Whether it’s real estate, buying a business, or staying passive in the stock market, each option tells a very different story once you dig into the numbers.
So for this analysis, I break down what a $200,000 investment could look like over a seven-year period across four common paths: multifamily real estate, a commercial building, a business acquisition, and the stock market. By factoring in financing costs, realistic appreciation, loan paydown, and compounded returns, the results reveal something most investors overlook—true returns aren’t just about income, they’re about how many ways your investment is working for you. Lets see how they compare. ( I am using 5.5% borrowing rate for the commercial properties) All other information should be in the chart.

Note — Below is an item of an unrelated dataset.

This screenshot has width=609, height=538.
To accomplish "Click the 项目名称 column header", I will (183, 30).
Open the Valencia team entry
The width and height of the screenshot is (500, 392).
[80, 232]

📊 7-Year Investment Comparison
Investment Type | Initial Investment | Asset Value Controlled | Annual Net Cash Flow | 7-Year Cash Flow | Appreciation | Total Gain | Ending Value | Annualized Return |
Multifamily (7% cap) | $200,000 | $1,000,000 | ~$26,000 | ~$182,000 | ~$86,000 | $268,000 | ~$468,000 | ~12–14% |
Commercial (7.5% cap) | $200,000 | $800,000 | ~$27,000 | ~$189,000 | ~$70,000 | $259,000 | ~$459,000 | ~12–14% |
Business (3.5x EBITDA) | $200,000 | $800,000 | ~$195,000 | ~$1,365,000 | Minimal assumed | $1,365,000+ | ~$1,565,000+ | ~22–30% |
Stock Market (9% compounded) | $200,000 | N/A | N/A | N/A | N/A | $166,000 | ~$366,000 |
With $200,000 to invest over a seven-year period, four options were analyzed: a multifamily property, a commercial building, a business acquisition, and a stock market investment. Real estate benefits from three key drivers—cash flow, appreciation, and loan paydown—which together produce strong leveraged returns in the mid-teens IRR range.
Multifamily and commercial properties perform similarly, with total equity roughly doubling over the hold period, driven not just by income but by principal reduction and gradual appreciation.
The business acquisition stands out as the highest-return opportunity, with potential annual returns in the 25–35% range and total gains exceeding $1 million, assuming stable operations. However, this comes with significantly higher risk and active management requirements.
In contrast, the stock market provides a fully passive, compounded return of about 9% annually, growing the investment to roughly $366,000 over seven years. While reliable, it lacks the leverage and multiple return streams of real estate. Overall, the analysis highlights that while business ownership offers the greatest upside, multifamily real estate provides the best balance of stability, leverage, and long-term wealth creation.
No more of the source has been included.